Despite being a buggy solution, I believe data scraping can be very useful and could be a lean way to go when:
  1. There is low fragmentation in the market or most of it is concentrated with a few players - Using the 80-20 rule, scraping would give us a fast foothold in the market.
  2. The industry is stable and not evolving too fast - Otherwise, the likelihood of having to constantly patch your code would increase.
  3. There is little multi-homing - Customers who use multiple sources of information would demand them to be aggregated in the same place and hence it increases the number of sites we would need to scrape, which becomes inefficient.
  4. The market has network effects that would fuel virality- Scraping would lower the customer acquisition costs and solve the classic chicken-and-egg problem that many platforms face by “acquiring” cheaply one side of the platform. When the other side of the platform buys in, then the company could “pivot” and would have bargaining power to negotiate a more seamless data supply. 

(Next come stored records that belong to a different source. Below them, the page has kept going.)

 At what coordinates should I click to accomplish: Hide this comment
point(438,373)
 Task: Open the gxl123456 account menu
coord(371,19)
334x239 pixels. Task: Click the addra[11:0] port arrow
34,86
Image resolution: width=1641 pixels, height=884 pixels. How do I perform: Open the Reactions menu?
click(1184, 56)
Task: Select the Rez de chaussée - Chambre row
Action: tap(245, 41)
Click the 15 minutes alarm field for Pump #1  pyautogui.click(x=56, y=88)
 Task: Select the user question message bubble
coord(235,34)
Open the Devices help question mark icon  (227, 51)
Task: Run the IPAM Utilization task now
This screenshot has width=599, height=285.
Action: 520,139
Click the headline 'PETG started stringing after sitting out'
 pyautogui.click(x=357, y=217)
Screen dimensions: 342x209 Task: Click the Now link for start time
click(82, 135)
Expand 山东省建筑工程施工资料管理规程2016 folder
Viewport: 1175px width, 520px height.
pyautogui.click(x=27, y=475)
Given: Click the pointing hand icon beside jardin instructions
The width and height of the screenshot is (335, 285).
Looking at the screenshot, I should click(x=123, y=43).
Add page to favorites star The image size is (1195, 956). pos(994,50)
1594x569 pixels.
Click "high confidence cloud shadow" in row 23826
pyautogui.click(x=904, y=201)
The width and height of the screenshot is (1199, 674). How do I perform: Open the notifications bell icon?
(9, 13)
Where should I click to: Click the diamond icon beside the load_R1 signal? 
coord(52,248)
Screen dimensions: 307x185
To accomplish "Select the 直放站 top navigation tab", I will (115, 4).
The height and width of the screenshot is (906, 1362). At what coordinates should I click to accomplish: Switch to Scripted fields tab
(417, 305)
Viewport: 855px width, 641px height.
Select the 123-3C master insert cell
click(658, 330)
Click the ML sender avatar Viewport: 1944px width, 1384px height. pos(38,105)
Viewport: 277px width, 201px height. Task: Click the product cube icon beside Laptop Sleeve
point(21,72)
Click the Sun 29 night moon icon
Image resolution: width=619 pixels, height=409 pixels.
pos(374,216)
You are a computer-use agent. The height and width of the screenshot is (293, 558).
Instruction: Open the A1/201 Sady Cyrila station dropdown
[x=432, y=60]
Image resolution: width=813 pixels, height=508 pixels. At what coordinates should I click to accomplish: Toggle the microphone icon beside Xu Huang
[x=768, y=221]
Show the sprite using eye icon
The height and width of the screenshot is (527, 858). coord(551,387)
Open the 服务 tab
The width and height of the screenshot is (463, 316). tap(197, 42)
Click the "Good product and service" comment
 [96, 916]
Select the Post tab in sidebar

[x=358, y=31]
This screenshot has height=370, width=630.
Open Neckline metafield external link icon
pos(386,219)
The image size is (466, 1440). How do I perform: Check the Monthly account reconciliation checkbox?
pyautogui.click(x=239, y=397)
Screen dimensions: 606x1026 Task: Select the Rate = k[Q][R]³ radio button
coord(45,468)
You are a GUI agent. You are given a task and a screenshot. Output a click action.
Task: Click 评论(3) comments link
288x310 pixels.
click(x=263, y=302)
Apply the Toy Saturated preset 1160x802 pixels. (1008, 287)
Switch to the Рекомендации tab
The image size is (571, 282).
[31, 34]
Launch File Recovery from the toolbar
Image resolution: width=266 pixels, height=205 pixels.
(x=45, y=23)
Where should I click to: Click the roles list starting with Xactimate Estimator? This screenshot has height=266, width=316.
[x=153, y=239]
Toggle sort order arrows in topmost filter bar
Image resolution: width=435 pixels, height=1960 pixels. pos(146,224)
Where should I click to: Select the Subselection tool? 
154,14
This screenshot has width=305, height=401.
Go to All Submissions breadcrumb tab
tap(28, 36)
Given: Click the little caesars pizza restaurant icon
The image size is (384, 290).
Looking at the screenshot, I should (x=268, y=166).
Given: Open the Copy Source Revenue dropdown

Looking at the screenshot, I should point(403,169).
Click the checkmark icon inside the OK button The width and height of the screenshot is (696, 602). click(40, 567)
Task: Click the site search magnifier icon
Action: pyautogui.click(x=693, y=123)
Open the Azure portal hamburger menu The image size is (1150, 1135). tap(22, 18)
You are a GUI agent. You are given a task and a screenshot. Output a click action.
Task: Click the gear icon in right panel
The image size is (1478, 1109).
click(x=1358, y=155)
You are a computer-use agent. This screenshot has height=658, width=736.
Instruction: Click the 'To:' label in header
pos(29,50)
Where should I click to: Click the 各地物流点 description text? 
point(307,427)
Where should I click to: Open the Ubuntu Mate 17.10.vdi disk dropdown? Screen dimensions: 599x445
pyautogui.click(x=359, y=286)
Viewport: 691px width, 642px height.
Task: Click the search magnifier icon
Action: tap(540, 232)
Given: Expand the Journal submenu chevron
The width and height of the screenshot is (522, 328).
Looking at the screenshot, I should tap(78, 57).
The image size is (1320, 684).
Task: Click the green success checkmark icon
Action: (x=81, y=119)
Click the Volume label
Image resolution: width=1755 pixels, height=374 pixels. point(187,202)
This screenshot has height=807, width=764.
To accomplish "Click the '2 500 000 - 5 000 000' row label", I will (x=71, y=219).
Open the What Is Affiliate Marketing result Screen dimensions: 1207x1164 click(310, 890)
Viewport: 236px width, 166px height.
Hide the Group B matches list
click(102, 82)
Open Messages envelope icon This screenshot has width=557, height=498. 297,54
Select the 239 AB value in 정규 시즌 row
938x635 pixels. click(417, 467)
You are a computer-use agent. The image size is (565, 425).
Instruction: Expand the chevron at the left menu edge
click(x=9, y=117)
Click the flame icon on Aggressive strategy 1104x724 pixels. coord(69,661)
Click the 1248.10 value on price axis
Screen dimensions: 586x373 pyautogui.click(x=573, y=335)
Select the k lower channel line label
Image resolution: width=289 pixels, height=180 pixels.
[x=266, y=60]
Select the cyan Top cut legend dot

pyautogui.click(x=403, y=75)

I tried to test these hypotheses through the lens of 2 companies that used scraping: Cake Financial (website for consumers seeking to improve their investment portfolio performance) and Chegg (website for student book rentals)



Cake Financial
Chegg
Low Fragmentation, High Concentration?
My guess for this is that the market was fairly fragmented with no online broker having a particularly big market share
My hypothesis is that by 2010, with only a few online book retailers such as Amazon, you could provide 95% of the books in the market.
Is Industry Stable?
Yes. I would say there’s been little innovation in online brokerage in the last years
Yes. By 2008-2009, I believe online bookstores did little experimentation
Is There Multi-Homing
Yes. Steve Carpenter, Cake founder and CEO, mentioned how individual investors had many accounts and they were requesting to have all their accounts linked to Cake Financial.
No. There are many online retailers that customers may use to buy their books, but this cannot be considered as multi-homing.
Are There Network Effects?
Yes (in theory). Although there was no virality as top performers had no interest in sharing their portfolio strategies.
Yes. Indirect Network effects of a 2 sided platform. Besides, both word of mouth and the “plant a tree” initiative propelled virality.



For Cake Financial screen scraping turned out to be the wrong decision as it consumed a lot of the company resources (multi-homing increased the number of sites that had to be screened) and the payoff was small given its little virality. For Chegg, screen scraping was a tool that allowed them to grow quickly and gain market power.

To summarize, I would say that data scraping may not be the best way to run a company long-term, but it can definitely be a good intermediate solution that could propel the growth of a start-up under certain conditions.